◆ Source extract
--

Planet Drupal - Wed, 06/04/2016 - 11:42
The importance of being up to date Language English The importance of being up to date

Drupal is a secure system, but you really need to keep your software up to date. Code Enigma director responsible for support services, Greg Harvey, explains why this is so important.

Wed, 2016-04-06 10:42By greg

In light of the much talked about #PanamaPapers leak, it seems there has never been a better time to talk about keeping your software up to date. It has been reported by Forbes that a possible (if not the most significant) vector of the leak was a Drupal vulnerability, well publicised a few years ago, called Drupageddon. This story has been picked up by the Drupal.ovh website, which ran a piece last night on Drupal's possible involvement in the scandal.

The author of that piece rightly points out:

Since there is no single entity to blame for Drupal or other Open Source CMSes, as opposed to commercial entities like Oracle or Microsoft - there will likely be no fingerpointing in this issue.

--

Screenshot and document pointing data
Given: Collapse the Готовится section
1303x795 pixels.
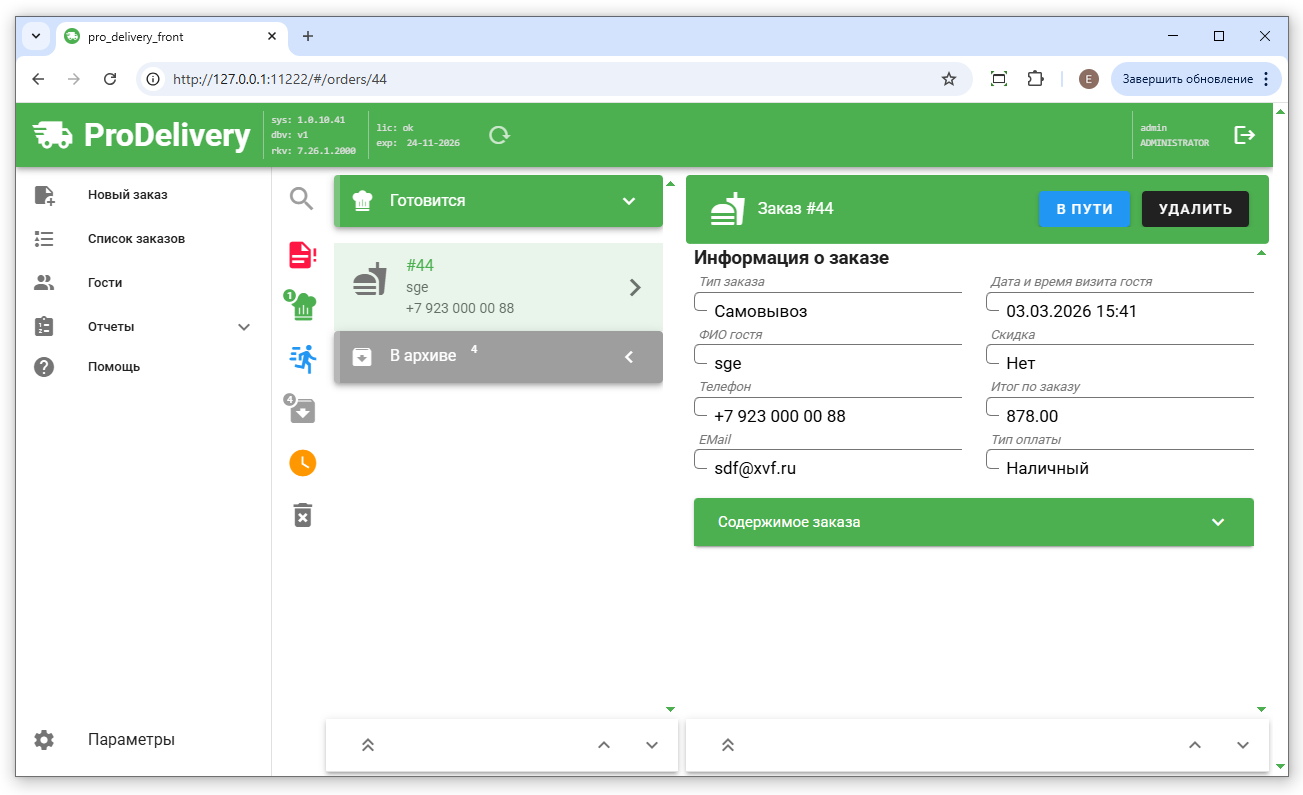Looking at the screenshot, I should [x=628, y=201].
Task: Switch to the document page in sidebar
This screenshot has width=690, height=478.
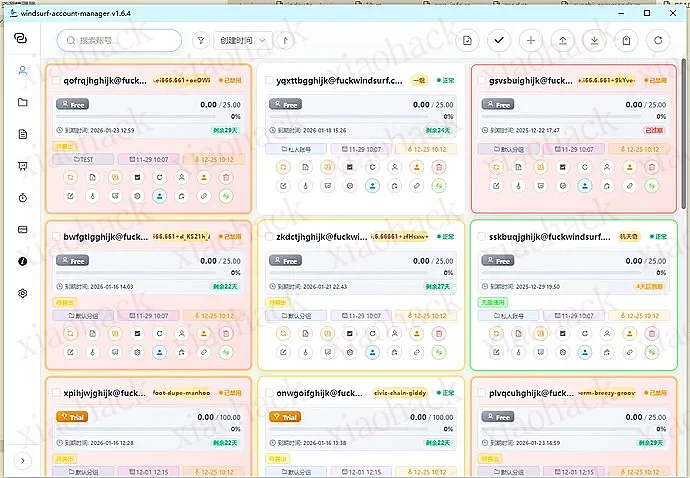Action: pyautogui.click(x=22, y=134)
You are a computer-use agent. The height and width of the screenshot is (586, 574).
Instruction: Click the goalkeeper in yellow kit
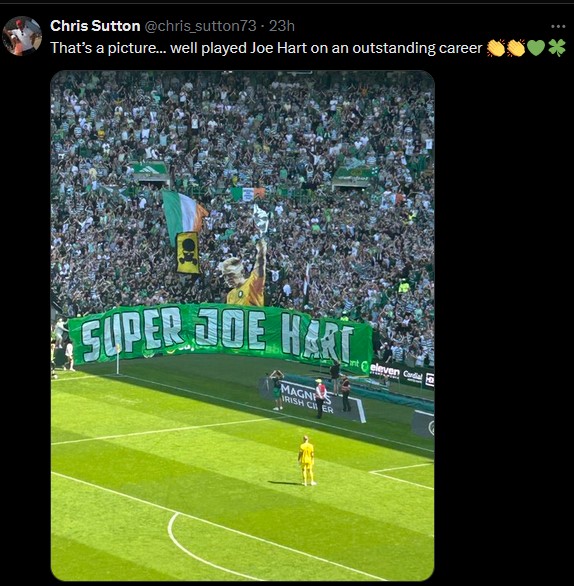pos(307,460)
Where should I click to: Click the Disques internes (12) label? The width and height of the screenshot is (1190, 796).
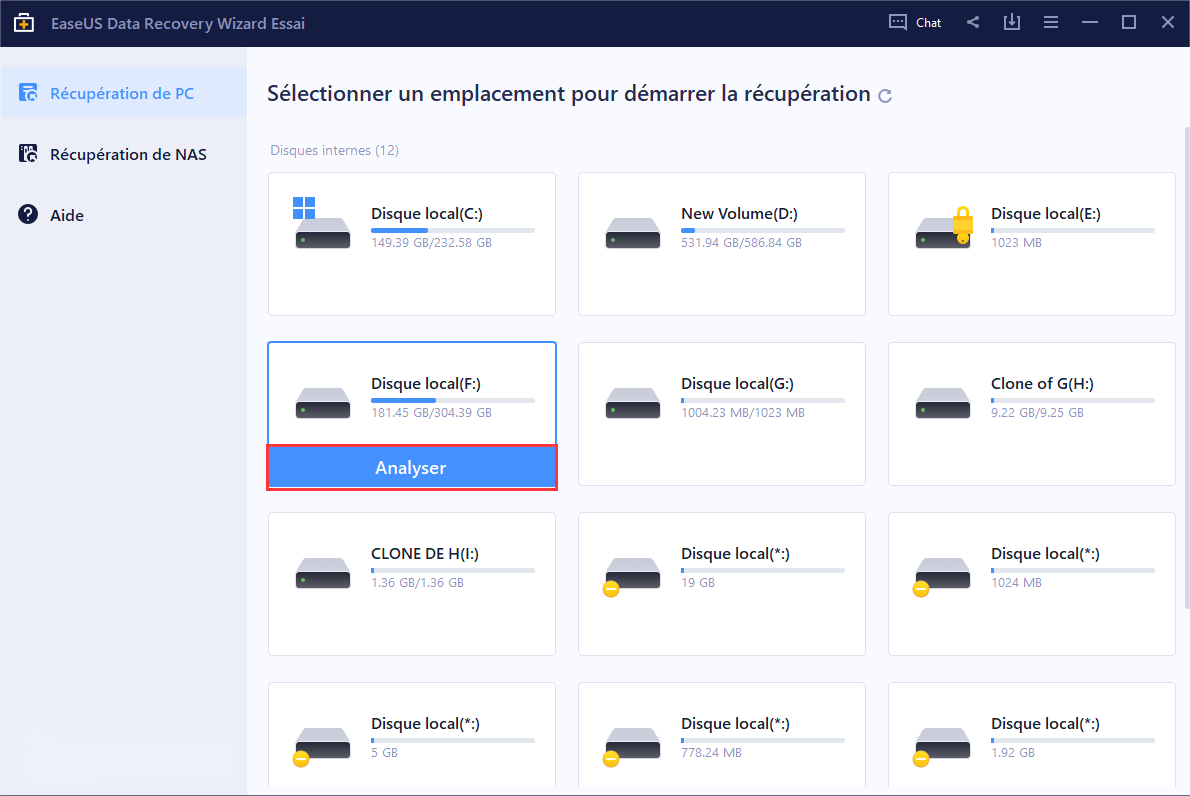333,150
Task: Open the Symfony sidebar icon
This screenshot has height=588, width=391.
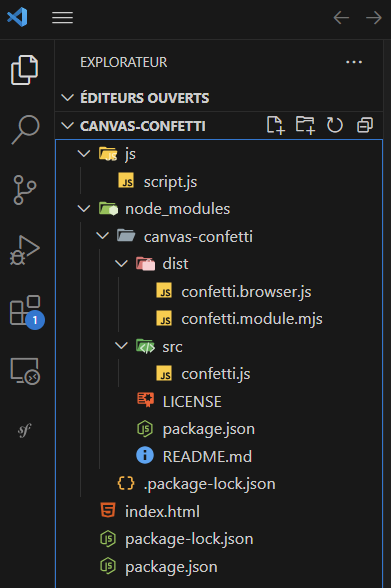Action: coord(24,430)
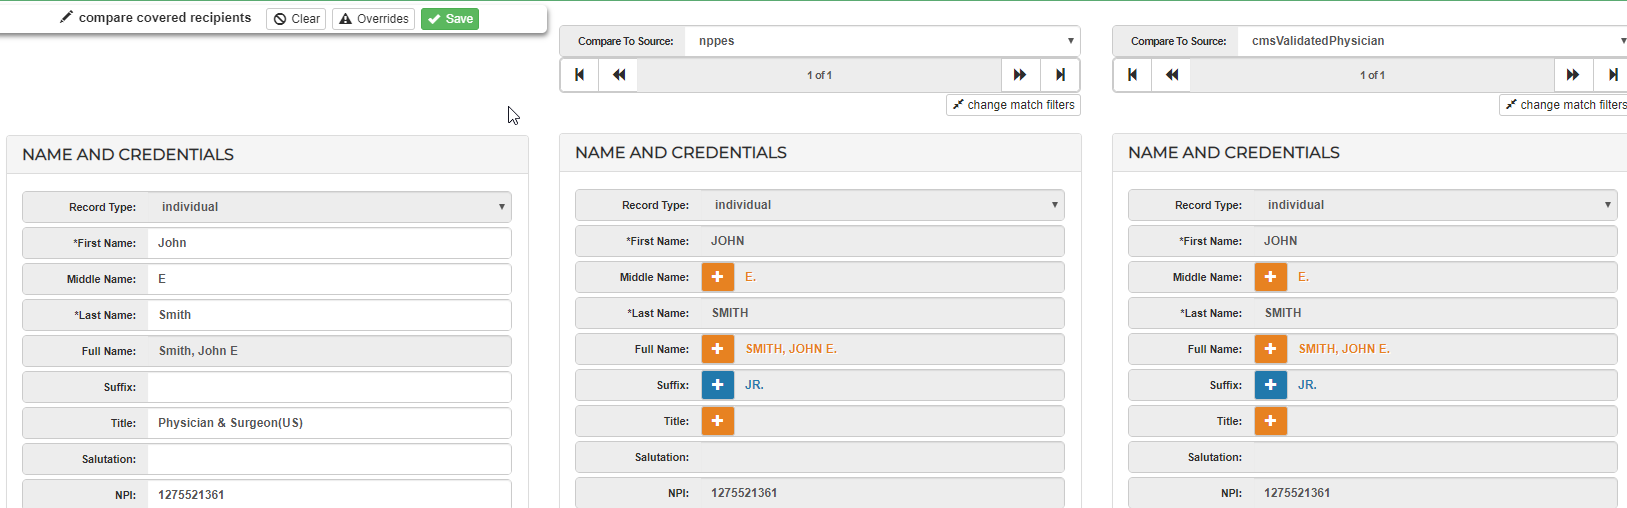Click the First Name field containing John

pos(330,243)
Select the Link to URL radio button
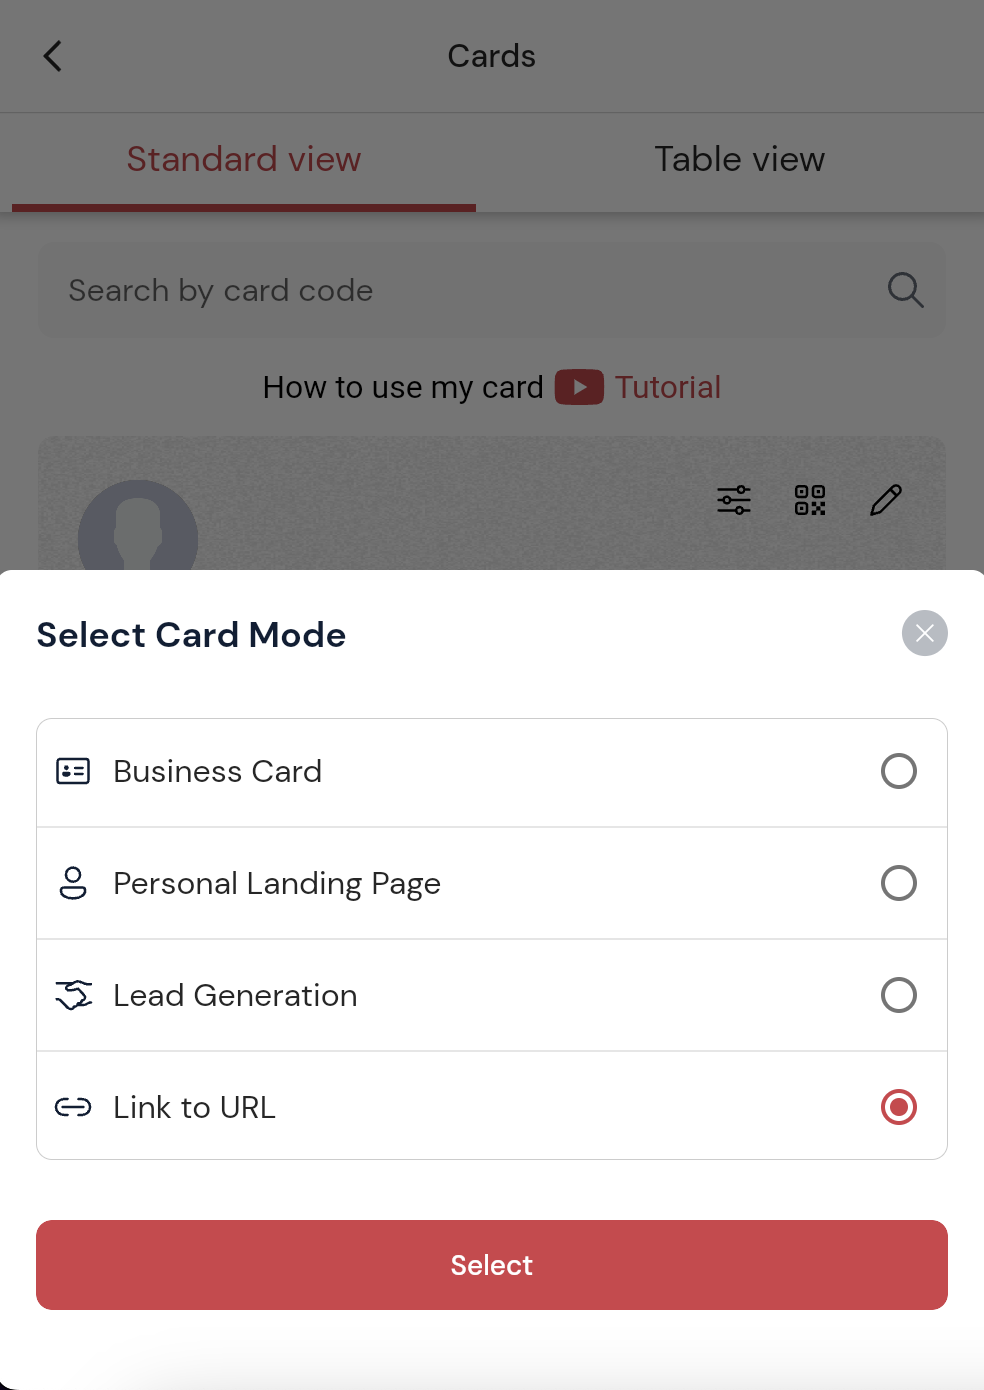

--

◆ Task list
- 1) Does each statement agree with the Drupal post? Answer yes or no for each, quoting the words from the post that decide it.
(a) Forbes reported that a Drupal vulnerability was a possible vector of the leak.
(b) The Drupageddon vulnerability was first publicized only recently.
(c) Greg Harvey is the Code Enigma director responsible for sales.
- 2) Answer these questions from the Drupal post.
(a) Which leak does the post mention?
(b) Which website ran a piece on Drupal's possible involvement in the scandal?
(c) Which two commercial entities are named?

◆ Full answers
- 1)
(a) Yes: "It has been reported by Forbes that a possible (if not the most significant) vector of the leak was a Drupal vulnerability"
(b) No: "well publicised a few years ago, called Drupageddon"
(c) No: "Code Enigma director responsible for support services, Greg Harvey"

- 2)
(a) The #PanamaPapers leak
(b) Drupal.ovh
(c) Oracle and Microsoft